The clustering of galaxies is important because it signposts the environment richness of the galaxies. Galaxies reside in dark matter halos and the mass of the dark matter halos determines the clustering strength and the strength of the biasing (Strauss and Willick, 1995). Clustering can be used to measure dark matter halo mass and how the galaxies populate the dark matter halos (Coil, 2013), and constrain cosmological parameters in galaxy evolution models for example baryon density (Davis et al., 1985; Kauffmann et al., 1993; Navarro et al., 1996; Springel et al., 2005; Coil, 2013).

Studying the environments of Hot DOGs and WISE/radio AGNs will help to understand the evolution of galaxies and the link with their host galaxy.

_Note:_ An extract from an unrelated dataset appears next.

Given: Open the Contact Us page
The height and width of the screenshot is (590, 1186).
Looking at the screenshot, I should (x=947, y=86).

Advances in infrared (IR) telescope technology like the NASA's Wide-Field Infrared Survey Explorer (WISE; Wright et al., 2010) have enabled observations of luminous AGN that have been difficult to find with previous IR missions. WISE is able to find luminous, dusty, high-redshift, active galaxies because the hot dust heated by AGN and/or starburst activity can be traced using the WISE 12 μm (W3) and 22 μm (W4) bands. Eisenhardt et al. (2012), Bridge et al. (2013), and Lonsdale et al. (2015) have shown that WISE can find different classes of interesting, luminous, high-redshift, dust-obscured AGN.

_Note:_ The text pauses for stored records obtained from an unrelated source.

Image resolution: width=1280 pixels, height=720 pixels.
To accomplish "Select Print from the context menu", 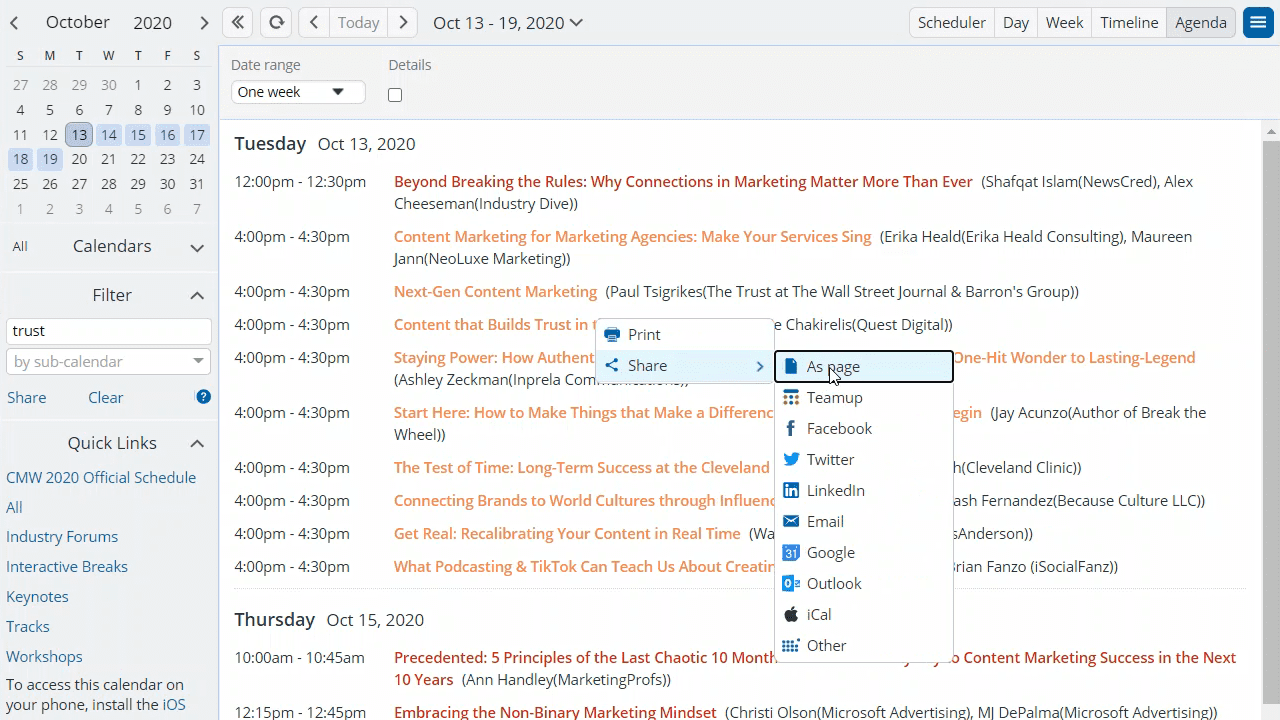I will coord(644,334).
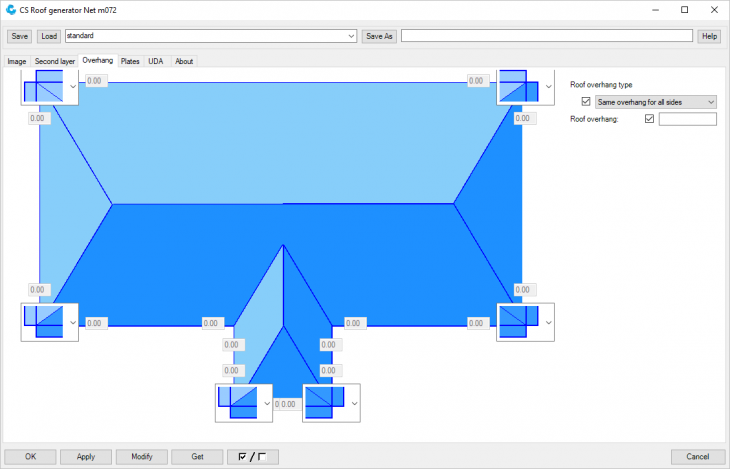This screenshot has height=469, width=730.
Task: Expand the 'standard' settings dropdown
Action: point(351,36)

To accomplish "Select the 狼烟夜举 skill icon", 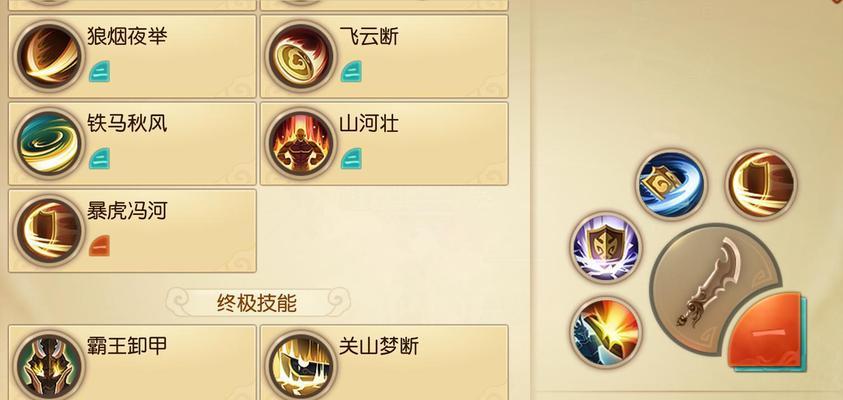I will [x=49, y=56].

Submillimeter observations using the James Clerk Maxwell Telescope (JCMT) Submillimeter Common-User Bolometer Array 2 (SCUBA-2) (Holland et al., 2013) of two subsamples of Wide-Field Infrared Survey Explorer (WISE; Wright et al., 2010) selected galaxies found overdensities of Submillimeter galaxies (SMGs)² (Jones et al., 2014, 2015).

The first subsample of WISE-selected galaxies were faint or undetectable flux densities in the 3.4 μm (W1) and 4.6 μm (W2) bands, and well detected fluxes in the W3 and/or W4 bands, with a radio blind selection, giving a “W1W2-dropout” selection yielding hot, dust obscured galaxies (Hot DOGs) (Eisenhardt et al., 2012; Wu et al., 2012).

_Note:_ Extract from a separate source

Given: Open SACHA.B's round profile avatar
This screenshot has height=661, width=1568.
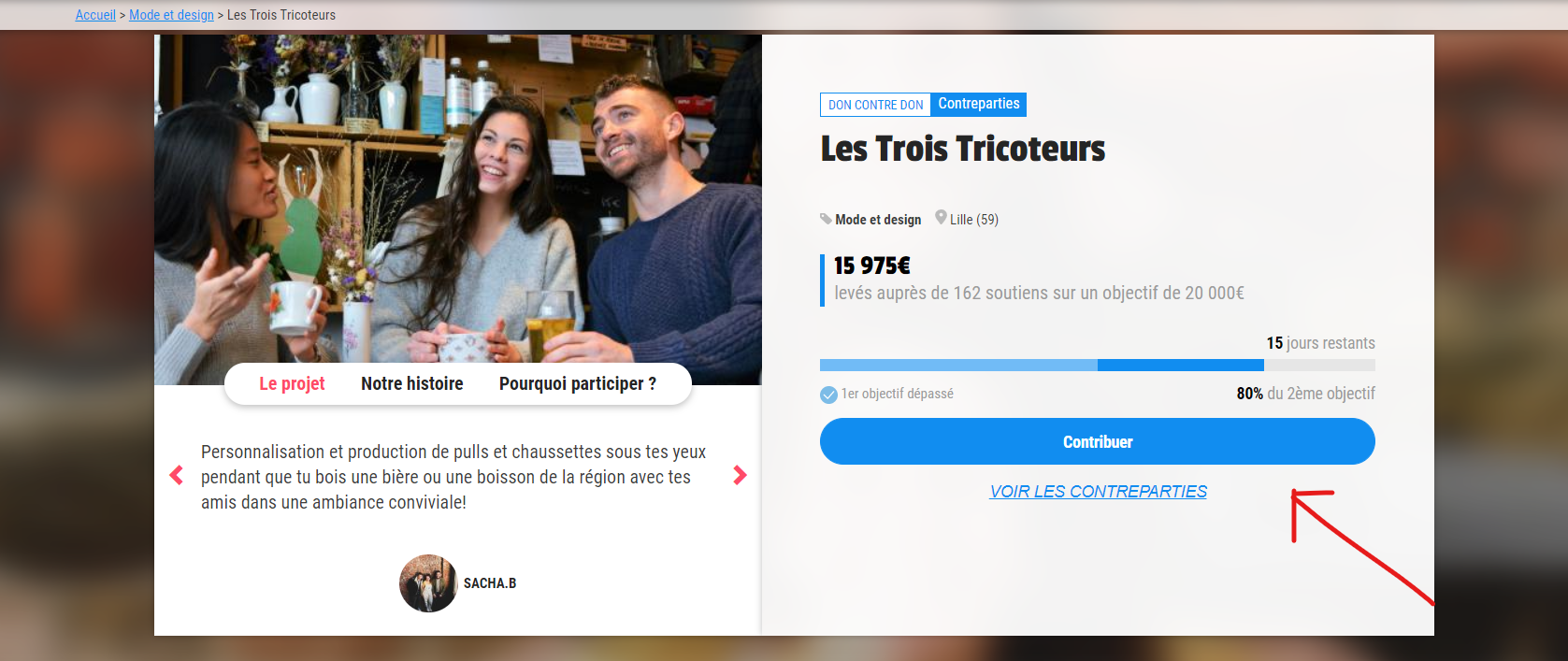Looking at the screenshot, I should 428,583.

The second subsample were found by Lonsdale et al. (2015), by combining WISE and National Radio Astronomy Observatory (NRAO) Very Large Array (VLA) Sky Survey (NVSS) (Condon et al., 1998) and/or Faint Images of the Radio Sky at Twenty-cm (FIRST) (Becker et al., 1995). They were selected in a similar method in the mid-IR, and are a similarly high luminosity, dust-obscured population and in this paper are known as WISE/radio AGNs. The strong compact radio emission could be from AGN jets (Lonsdale et al., 2015).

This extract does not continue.